Lunacek: Ich habe ja schon vor meiner Zeit in der Politik in anderen Bereichen gearbeitet, habe selber als Journalistin Artikel geschrieben, Projekte betreut, bin ursprünglich Dolmetscherin – was ich jetzt nicht unbedingt neu beginnen werde, aber es gibt schon interessante Ideen für die Zukunft. Aber konkrete Zukunftspläne gibt es noch keine. Verschiedene Termine, ich bin eingeladen, ein Visiting Fellow am Wiener Institut für die Wissenschaft vom Menschen (IWM) zu sein, um die Europaprojekte und die Balkanprojekte weiterzuentwickeln. Themen wie Frauenrechte, die Zukunft Europas und die des Westbalkans in der EU werden mich weiter bewegen.

Wie geht es mit Ihnen und den Grünen nun weiter?
Lunacek: Wir ziehen unsere Lehren daraus. Es gab schon erste Treffen, und auch bei dem Event „ZUkunftHÖREN“ am 17. Februar sind mehr als 300 Interessierte zu uns Grünen gekommen. Wir wollen, dass die Grünen wieder stärkere Lebenszeichen geben. Da mache ich mit, aber im Hintergrund ohne Funktion.
 
Wie zerstritten war die Partei wirklich?
Lunacek: Wir waren nicht so zerstritten, es sind einfach einige Fehler passiert. Es hat einen gegeben (Anm.: Peter Pilz), der aus freien Stücken gegangen ist, und deswegen ist es dann so ausgegangen. Und auch, weil viele rot-grüne Wähler in der letzten Woche entschieden haben, sie wählen SPÖ. Das war vielleicht das Einzige, wo ich mir gedacht habe, das hätte ich in dieser letzten Woche klarer sagen müssen: Ihr müsst uns wählen, wenn ihr wollt, dass wir im Nationalrat bleiben. Aber es ist so, wie es ist, und ich bin froh, dass das Leben für mich jetzt weitergeht, und es geht auch für die Grünen weiter.
 
Was wünschen Sie den Grünen für die Zukunft?

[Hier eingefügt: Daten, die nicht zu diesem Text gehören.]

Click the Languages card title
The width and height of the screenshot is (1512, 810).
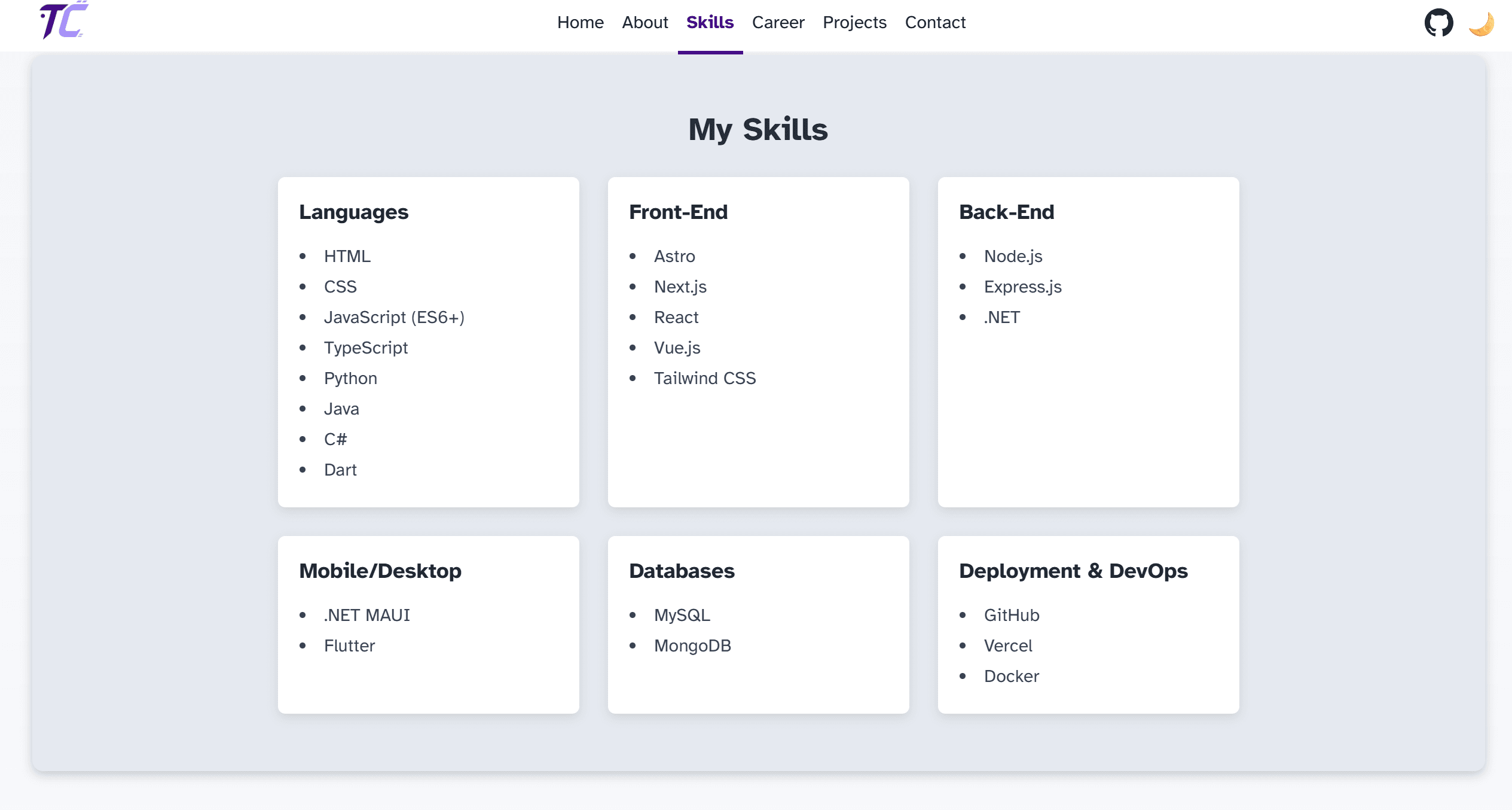pyautogui.click(x=353, y=212)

Lunacek: Einen starken Neuanfang mit guter Mischung aus jungen und „nicht mehr ganz so jungen“ Politikerinnen und Politikern, mit viel Energie und Humor und Kampfeslust. Ich persönlich wünsche mir, dass diese Regierung in ein bis zwei Jahren bereits ausgedient hat und die Grünen bei etwaiger Neuwahl stärker als je zuvor in den Nationalrat zurückkehren.

Werden Sie das Frauenvolksbegehren unterschreiben? Frauenministerin Juliane Bogner-Strauß unterschreibt ja nicht. Was halten Sie davon? 
Lunacek: Die gesamte Bundesregierung unterschreibt es nicht, habe ich gehört. Ich halte das für einen Fehler. Ich habe den Eindruck, dass einige der Ministerinnen durchaus bereit gewesen wären, es zu unterschreiben, und dann gab es den Befehl von oben mit „Nein“. Ich werde es unterschreiben, ich unterstütze das voll und ganz. Es ist einfach notwendig, dass sich die Situation für Frauen in Österreich verbessert. Wir leben 2018 – Frauen verdienen immer noch nicht gleich viel; Gewalt gegen Frauen, da muss noch so viel geschehen. Dass hier die Bundesregierung sich weigert, halte ich für sehr rückwärtsgewandt.
 
Pünktlich zum 10. Jahrestag der Unabhängigkeit des Kosovo präsentiert Ulrike Lunacek ihr neues Buch „Frieden bauen heißt weit bauen“, erschienen im Wieser Verlag.